University of Manchester Manchester, United Kingdom
Sarah Dyball1, John Reynolds2, Hector Chinoy3, Ariane Herrick1, Sahena Haque4, Ellen Bruce5, Sophia Naz6, Ben Parker7 and Ian N. Bruce8, 1The University of Manchester, Manchester, United Kingdom, 2University of Birmingham, Birmingham, United Kingdom, 3The University of Manchester, Sale, United Kingdom, 4Manchester Foundation Trust, Manchester, United Kingdom, 5Kellgren Centre for Rheumatology, Manchester, United Kingdom, 6Pennine Acute Hospitals NHS Trust, Manchester, United Kingdom, 7Manchester University Hospitals NHS Foundation Trust, Manchester, United Kingdom, 8Centre for Epidemiology Versus Arthritis, Faculty of Biology, Medicine and Health, The University of Manchester, Manchester, United Kingdom
Background/Purpose: Poor health-related quality of life (HR-QoL) is well recognised within patients with connective tissue diseases (CTD). We hypothesised that subgroups of patients across the spectrum of CTD experience different HR-QoL patterns, and aimed to determine patient-level characteristics associated with different subgroups.

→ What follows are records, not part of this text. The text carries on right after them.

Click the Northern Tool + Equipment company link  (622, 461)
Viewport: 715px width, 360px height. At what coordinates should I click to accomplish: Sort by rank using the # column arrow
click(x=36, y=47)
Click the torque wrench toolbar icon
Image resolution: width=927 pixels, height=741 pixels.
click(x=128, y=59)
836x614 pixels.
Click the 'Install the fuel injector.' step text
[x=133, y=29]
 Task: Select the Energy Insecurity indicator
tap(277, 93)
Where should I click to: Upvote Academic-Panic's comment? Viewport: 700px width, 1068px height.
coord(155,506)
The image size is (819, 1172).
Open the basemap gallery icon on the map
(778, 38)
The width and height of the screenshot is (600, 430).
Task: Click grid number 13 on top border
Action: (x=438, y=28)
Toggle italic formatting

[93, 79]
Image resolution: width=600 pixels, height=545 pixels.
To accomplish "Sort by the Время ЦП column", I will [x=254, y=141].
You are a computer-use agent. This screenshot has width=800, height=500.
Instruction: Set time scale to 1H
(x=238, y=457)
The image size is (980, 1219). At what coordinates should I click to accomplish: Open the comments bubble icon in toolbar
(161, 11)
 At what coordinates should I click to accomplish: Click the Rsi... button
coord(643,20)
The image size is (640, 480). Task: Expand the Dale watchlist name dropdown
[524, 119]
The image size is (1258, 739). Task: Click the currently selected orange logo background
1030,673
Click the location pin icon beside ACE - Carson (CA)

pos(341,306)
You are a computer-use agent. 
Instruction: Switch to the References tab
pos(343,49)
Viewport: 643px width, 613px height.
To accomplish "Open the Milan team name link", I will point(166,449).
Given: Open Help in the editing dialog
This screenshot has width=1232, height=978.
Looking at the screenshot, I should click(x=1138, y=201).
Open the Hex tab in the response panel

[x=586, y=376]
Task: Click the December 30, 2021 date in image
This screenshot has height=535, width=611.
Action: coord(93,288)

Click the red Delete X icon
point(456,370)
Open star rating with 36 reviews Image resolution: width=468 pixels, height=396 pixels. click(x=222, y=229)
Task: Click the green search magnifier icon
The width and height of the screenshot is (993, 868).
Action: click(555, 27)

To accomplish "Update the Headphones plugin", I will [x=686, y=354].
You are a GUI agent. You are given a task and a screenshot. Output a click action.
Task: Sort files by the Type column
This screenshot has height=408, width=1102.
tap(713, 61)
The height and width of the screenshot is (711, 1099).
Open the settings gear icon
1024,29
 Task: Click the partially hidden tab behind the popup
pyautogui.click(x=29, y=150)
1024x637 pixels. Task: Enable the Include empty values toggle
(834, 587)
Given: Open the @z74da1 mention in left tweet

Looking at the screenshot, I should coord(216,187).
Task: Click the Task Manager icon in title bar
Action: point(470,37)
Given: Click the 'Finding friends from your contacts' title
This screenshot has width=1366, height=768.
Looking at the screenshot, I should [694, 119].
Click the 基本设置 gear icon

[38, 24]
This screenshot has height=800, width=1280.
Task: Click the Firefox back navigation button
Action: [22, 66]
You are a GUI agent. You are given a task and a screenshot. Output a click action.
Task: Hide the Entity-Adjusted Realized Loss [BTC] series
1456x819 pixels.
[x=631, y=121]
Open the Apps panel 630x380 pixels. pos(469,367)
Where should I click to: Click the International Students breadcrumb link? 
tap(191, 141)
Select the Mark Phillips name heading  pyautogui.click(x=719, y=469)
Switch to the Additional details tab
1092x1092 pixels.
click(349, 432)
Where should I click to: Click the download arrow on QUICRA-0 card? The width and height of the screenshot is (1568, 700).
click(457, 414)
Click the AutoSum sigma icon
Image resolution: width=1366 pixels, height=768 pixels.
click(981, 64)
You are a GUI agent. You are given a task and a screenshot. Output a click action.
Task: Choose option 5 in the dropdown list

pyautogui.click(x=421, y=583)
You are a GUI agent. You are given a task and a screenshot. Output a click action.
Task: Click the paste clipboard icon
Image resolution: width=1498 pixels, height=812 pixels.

Methods: The Medical Outcomes Study Short-Form 36 (SF-36) questionnaire was used, and the eight continuous domains of the SF-36 questionnaire were derived which range from 0 to 100, with higher scores reflecting better HR-QoL. We used the "mclust 5.4.9" model-based clustering package in R V4.0.4 to identify latent profiles (LP) of patients with distinct HR-QoL patterns. Variances were equated and covariances fixed to zero. Missing values were imputed using methodology suggested by the SF-36 manual. Multivariable ordinal logistic regression was used to determine patient-level characteristics associated with each HR-QoL subgroup identified. Models were adjusted for ethnicity, sicca symptoms, fibromyalgia, anti-dsDNA antibodies and co-morbidities (using Charlson comorbidity index).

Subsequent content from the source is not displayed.